▸ Exercise prompt
Please copy, exactly as they appear below, the lines from the one containing "Open the Statistical Summary sigma icon" through the one containing "Expand the arrow".

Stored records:
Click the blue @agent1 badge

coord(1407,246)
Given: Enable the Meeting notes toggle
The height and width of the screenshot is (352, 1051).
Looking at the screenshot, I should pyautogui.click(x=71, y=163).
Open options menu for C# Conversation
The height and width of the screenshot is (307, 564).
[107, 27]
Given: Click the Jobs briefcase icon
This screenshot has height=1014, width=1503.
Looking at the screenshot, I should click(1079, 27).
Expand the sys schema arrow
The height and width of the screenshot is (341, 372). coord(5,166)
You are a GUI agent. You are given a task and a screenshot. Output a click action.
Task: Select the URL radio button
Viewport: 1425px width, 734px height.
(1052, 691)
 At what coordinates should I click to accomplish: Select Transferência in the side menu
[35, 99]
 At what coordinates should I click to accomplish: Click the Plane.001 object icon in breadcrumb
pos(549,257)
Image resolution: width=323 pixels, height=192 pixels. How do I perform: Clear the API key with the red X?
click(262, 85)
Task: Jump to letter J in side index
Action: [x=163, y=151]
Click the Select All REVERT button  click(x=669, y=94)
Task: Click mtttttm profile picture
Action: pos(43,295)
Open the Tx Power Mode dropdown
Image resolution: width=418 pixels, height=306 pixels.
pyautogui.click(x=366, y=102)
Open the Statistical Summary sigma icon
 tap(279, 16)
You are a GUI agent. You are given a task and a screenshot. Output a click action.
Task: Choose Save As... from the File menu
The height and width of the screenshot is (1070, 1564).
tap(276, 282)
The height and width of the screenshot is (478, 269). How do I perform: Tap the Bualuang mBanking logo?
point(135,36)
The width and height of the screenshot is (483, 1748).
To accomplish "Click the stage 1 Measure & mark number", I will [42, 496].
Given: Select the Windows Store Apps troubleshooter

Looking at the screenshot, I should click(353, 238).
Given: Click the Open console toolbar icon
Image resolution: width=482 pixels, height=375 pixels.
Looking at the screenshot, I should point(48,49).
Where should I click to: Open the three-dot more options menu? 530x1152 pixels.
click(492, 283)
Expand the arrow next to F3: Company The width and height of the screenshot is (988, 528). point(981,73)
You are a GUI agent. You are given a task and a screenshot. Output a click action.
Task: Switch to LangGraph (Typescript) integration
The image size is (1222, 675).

▸ Result for this task
Open the Statistical Summary sigma icon
 tap(279, 16)
You are a GUI agent. You are given a task and a screenshot. Output a click action.
Task: Choose Save As... from the File menu
The height and width of the screenshot is (1070, 1564).
tap(276, 282)
The height and width of the screenshot is (478, 269). How do I perform: Tap the Bualuang mBanking logo?
point(135,36)
The width and height of the screenshot is (483, 1748).
To accomplish "Click the stage 1 Measure & mark number", I will [42, 496].
Given: Select the Windows Store Apps troubleshooter

Looking at the screenshot, I should click(353, 238).
Given: Click the Open console toolbar icon
Image resolution: width=482 pixels, height=375 pixels.
Looking at the screenshot, I should point(48,49).
Where should I click to: Open the three-dot more options menu? 530x1152 pixels.
click(492, 283)
Expand the arrow next to F3: Company The width and height of the screenshot is (988, 528). point(981,73)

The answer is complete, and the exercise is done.